##### INPUT DATA
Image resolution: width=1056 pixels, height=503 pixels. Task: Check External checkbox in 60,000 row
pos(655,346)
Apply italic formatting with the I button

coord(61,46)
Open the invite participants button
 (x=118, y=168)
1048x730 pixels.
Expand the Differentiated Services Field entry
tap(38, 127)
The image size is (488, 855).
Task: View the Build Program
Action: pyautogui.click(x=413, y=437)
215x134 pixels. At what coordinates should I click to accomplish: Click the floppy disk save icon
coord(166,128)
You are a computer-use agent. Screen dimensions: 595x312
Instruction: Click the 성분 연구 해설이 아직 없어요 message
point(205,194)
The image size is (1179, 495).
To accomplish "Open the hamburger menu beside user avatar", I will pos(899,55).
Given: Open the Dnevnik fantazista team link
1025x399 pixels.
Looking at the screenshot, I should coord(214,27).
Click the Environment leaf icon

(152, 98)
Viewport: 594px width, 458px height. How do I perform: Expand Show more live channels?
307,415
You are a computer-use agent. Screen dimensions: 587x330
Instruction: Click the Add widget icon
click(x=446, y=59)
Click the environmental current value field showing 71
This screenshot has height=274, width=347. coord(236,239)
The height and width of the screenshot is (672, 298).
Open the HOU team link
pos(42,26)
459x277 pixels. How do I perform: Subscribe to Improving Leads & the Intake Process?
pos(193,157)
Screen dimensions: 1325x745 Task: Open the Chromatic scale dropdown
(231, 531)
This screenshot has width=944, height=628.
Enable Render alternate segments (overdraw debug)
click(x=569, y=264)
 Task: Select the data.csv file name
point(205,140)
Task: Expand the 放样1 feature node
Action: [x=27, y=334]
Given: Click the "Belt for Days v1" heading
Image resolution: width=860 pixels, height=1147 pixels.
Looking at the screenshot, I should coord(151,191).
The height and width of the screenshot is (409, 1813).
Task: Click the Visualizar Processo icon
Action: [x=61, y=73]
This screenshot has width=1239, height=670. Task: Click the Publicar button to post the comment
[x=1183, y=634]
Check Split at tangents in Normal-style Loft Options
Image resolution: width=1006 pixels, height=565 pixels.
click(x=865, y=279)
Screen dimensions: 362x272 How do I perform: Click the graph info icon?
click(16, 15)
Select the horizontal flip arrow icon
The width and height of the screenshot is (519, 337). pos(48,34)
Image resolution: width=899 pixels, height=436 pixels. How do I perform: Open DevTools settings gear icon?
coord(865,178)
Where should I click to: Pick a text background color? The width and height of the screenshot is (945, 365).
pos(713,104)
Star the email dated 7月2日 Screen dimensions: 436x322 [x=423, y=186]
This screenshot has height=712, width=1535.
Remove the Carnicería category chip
##########
**EXERCISE REQUIREMENTS**
When you answer, return each line of the material exactly as it was written.

**RESPONSE FOR THIS EXERCISE**
Image resolution: width=1056 pixels, height=503 pixels. Task: Check External checkbox in 60,000 row
pos(655,346)
Apply italic formatting with the I button

coord(61,46)
Open the invite participants button
 (x=118, y=168)
1048x730 pixels.
Expand the Differentiated Services Field entry
tap(38, 127)
The image size is (488, 855).
Task: View the Build Program
Action: pyautogui.click(x=413, y=437)
215x134 pixels. At what coordinates should I click to accomplish: Click the floppy disk save icon
coord(166,128)
You are a computer-use agent. Screen dimensions: 595x312
Instruction: Click the 성분 연구 해설이 아직 없어요 message
point(205,194)
The image size is (1179, 495).
To accomplish "Open the hamburger menu beside user avatar", I will pos(899,55).
Given: Open the Dnevnik fantazista team link
1025x399 pixels.
Looking at the screenshot, I should coord(214,27).
Click the Environment leaf icon

(152, 98)
Viewport: 594px width, 458px height. How do I perform: Expand Show more live channels?
307,415
You are a computer-use agent. Screen dimensions: 587x330
Instruction: Click the Add widget icon
click(x=446, y=59)
Click the environmental current value field showing 71
This screenshot has height=274, width=347. coord(236,239)
The height and width of the screenshot is (672, 298).
Open the HOU team link
pos(42,26)
459x277 pixels. How do I perform: Subscribe to Improving Leads & the Intake Process?
pos(193,157)
Screen dimensions: 1325x745 Task: Open the Chromatic scale dropdown
(231, 531)
This screenshot has width=944, height=628.
Enable Render alternate segments (overdraw debug)
click(x=569, y=264)
 Task: Select the data.csv file name
point(205,140)
Task: Expand the 放样1 feature node
Action: [x=27, y=334]
Given: Click the "Belt for Days v1" heading
Image resolution: width=860 pixels, height=1147 pixels.
Looking at the screenshot, I should coord(151,191).
The height and width of the screenshot is (409, 1813).
Task: Click the Visualizar Processo icon
Action: [x=61, y=73]
This screenshot has width=1239, height=670. Task: Click the Publicar button to post the comment
[x=1183, y=634]
Check Split at tangents in Normal-style Loft Options
Image resolution: width=1006 pixels, height=565 pixels.
click(x=865, y=279)
Screen dimensions: 362x272 How do I perform: Click the graph info icon?
click(16, 15)
Select the horizontal flip arrow icon
The width and height of the screenshot is (519, 337). pos(48,34)
Image resolution: width=899 pixels, height=436 pixels. How do I perform: Open DevTools settings gear icon?
coord(865,178)
Where should I click to: Pick a text background color? The width and height of the screenshot is (945, 365).
pos(713,104)
Star the email dated 7月2日 Screen dimensions: 436x322 [x=423, y=186]
This screenshot has height=712, width=1535.
Remove the Carnicería category chip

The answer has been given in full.